The ruling rejected petitions to review the war criminals’ death sentences. It divided the country, with many strongly protesting the decision. The social media ban was seen as a way to control any attempt at mass mobilisation among dissidents.

While access was restored to Facebook on the 10th December, local reports suggested that the Bangladesh Telecommunications Regulatory Commission (BTRC) had called to extend the blocking to chatting tools Skype and Imo, and microblogging site Twitter. These directives were issued to all national telecom operators via email. The notice instructed telcos to effect the blocking ‘immediately and until further notice.’

Sumon Ahmed Sabir, chief strategic officer of Nationwide Telecommunication Transmission Network (NTTN) operator [email protected], noted that the regulatory body had also requested that operators monitor the services, and take necessary measures should they change their IP addresses, port addresses or application signatures.

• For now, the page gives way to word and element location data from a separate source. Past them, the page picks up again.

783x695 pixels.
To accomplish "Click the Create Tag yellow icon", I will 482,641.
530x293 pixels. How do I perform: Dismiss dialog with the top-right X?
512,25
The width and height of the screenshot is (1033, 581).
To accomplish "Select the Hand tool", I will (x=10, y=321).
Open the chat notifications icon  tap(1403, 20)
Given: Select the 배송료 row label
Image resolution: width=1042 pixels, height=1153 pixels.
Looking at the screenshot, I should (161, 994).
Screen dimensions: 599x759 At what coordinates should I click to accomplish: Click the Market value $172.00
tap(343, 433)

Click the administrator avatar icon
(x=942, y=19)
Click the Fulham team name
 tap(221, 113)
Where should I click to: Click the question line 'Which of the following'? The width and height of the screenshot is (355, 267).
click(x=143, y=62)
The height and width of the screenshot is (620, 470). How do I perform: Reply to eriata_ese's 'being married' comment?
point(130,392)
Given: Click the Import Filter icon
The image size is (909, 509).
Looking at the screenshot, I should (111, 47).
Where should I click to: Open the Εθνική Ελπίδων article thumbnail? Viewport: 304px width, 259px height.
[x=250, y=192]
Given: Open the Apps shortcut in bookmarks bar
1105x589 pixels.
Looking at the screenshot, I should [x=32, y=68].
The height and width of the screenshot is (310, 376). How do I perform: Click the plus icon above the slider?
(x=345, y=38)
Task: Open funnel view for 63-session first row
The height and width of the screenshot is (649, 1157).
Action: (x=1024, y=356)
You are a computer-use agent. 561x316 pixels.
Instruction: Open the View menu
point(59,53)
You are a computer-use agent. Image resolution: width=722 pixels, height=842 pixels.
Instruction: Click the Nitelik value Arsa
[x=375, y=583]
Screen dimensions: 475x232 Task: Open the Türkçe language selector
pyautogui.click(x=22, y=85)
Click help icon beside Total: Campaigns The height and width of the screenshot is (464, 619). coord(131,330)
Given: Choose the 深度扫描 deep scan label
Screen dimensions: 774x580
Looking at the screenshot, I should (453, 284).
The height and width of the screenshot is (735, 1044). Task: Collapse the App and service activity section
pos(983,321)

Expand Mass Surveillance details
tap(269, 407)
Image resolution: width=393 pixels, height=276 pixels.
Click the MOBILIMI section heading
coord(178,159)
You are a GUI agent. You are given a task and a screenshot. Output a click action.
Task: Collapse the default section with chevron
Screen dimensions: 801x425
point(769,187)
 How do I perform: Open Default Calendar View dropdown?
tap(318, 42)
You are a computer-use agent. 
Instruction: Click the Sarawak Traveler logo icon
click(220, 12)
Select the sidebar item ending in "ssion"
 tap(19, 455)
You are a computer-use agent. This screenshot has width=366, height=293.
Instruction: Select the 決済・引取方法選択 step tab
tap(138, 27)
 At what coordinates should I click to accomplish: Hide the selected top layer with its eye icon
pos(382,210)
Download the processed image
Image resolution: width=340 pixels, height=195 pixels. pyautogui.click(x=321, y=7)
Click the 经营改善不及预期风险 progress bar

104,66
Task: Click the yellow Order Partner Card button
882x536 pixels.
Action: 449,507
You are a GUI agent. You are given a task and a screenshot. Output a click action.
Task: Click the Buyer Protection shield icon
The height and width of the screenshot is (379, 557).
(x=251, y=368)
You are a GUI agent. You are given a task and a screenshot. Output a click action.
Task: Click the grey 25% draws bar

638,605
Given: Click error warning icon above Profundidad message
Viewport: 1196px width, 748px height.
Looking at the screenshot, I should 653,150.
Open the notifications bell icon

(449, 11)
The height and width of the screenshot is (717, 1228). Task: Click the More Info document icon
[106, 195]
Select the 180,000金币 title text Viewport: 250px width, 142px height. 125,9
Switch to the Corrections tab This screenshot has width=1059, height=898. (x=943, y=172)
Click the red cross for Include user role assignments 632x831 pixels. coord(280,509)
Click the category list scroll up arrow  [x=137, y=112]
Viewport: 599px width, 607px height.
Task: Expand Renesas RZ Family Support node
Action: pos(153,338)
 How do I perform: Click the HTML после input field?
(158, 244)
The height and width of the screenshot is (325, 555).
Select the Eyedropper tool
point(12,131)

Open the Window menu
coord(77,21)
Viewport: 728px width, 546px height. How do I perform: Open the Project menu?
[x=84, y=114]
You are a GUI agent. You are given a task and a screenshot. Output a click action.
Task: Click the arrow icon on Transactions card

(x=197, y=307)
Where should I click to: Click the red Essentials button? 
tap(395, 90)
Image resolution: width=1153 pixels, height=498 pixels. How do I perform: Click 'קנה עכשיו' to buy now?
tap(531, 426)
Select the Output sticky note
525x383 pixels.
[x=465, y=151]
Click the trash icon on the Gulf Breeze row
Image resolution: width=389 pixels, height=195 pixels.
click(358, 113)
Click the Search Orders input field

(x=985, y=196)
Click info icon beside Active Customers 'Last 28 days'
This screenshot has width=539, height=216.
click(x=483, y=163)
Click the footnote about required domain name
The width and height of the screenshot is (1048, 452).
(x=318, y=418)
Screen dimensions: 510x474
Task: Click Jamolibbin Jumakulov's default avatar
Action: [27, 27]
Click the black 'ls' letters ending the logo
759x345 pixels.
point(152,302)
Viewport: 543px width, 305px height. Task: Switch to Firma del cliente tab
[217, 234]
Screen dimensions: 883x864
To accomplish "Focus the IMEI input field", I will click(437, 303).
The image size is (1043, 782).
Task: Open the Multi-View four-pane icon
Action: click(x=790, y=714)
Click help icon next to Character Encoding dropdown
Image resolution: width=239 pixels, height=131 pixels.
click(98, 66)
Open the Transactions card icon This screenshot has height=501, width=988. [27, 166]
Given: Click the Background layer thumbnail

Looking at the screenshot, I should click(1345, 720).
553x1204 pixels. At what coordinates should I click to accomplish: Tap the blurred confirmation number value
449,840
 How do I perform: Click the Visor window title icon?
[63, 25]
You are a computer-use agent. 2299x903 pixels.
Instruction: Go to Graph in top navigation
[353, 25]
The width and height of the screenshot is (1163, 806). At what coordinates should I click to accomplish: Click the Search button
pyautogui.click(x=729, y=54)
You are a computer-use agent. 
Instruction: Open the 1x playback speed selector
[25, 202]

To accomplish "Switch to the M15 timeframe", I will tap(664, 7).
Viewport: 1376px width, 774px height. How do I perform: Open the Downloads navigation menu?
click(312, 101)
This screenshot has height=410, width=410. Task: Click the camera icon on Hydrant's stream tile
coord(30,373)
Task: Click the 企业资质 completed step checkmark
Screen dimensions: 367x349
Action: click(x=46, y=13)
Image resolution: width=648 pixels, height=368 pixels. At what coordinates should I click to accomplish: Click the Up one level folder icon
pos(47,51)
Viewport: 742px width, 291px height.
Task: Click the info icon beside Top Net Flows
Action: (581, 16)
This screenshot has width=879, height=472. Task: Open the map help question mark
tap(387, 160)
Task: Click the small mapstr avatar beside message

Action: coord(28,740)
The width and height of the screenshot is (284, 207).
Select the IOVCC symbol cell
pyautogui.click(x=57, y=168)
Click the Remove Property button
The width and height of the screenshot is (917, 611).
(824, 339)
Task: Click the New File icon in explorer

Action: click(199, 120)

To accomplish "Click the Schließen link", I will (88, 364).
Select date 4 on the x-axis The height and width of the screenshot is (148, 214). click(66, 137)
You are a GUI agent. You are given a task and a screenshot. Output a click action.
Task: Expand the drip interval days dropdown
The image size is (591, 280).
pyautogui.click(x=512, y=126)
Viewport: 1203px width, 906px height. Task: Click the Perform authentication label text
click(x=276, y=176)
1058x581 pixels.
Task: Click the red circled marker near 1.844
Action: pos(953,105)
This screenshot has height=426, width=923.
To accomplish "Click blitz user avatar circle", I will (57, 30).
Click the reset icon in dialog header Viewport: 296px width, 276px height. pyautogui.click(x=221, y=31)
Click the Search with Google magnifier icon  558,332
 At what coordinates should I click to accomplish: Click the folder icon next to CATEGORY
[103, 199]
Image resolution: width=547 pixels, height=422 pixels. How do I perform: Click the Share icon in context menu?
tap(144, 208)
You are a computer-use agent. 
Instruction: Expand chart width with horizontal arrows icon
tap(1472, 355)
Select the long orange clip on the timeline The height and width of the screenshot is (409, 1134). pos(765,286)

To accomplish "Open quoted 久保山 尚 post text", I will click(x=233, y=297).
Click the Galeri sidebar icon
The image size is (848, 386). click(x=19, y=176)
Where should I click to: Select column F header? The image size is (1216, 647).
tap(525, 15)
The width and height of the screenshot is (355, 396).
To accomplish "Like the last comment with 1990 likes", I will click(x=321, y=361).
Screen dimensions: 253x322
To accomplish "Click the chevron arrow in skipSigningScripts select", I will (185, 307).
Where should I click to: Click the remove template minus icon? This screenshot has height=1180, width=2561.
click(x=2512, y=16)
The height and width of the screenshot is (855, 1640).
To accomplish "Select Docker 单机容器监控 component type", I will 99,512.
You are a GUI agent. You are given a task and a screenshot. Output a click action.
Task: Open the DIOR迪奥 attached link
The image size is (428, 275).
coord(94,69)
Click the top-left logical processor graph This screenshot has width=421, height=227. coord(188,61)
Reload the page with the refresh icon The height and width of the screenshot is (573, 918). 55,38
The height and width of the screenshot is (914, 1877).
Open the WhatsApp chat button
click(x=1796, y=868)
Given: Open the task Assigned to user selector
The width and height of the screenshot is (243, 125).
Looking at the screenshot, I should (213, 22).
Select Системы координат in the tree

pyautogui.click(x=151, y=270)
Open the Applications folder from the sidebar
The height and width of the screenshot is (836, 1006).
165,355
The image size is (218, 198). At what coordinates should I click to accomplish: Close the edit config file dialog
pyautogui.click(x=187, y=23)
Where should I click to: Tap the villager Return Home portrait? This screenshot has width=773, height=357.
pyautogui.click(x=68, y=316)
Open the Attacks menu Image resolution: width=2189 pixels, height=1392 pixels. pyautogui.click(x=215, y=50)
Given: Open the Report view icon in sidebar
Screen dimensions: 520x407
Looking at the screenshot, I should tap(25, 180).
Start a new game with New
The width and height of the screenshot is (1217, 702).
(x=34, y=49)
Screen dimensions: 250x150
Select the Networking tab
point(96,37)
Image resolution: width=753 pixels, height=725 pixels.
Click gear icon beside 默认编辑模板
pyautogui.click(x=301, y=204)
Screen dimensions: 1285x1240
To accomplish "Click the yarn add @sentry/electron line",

Bangladesh – a Muslim-majority country – has recently seen a rise in Islamic fundamentalism. Many bloggers and publishers advocating a secular society have been killed for their views – the Islamic State claiming responsibility. In October, atheist publisher Faisal Abedin Deepan was hacked to death in the Bangladeshi capital, after filing complaints to the police about receiving death threats over Facebook.

In early August, a further murder case saw Dhaka-based blogger Niladri Chatterjee Niloy attacked by a gang armed with machetes at his home. Three people were arrested in connection with the killing, two of which had admitted responsibility for the murder over the internet.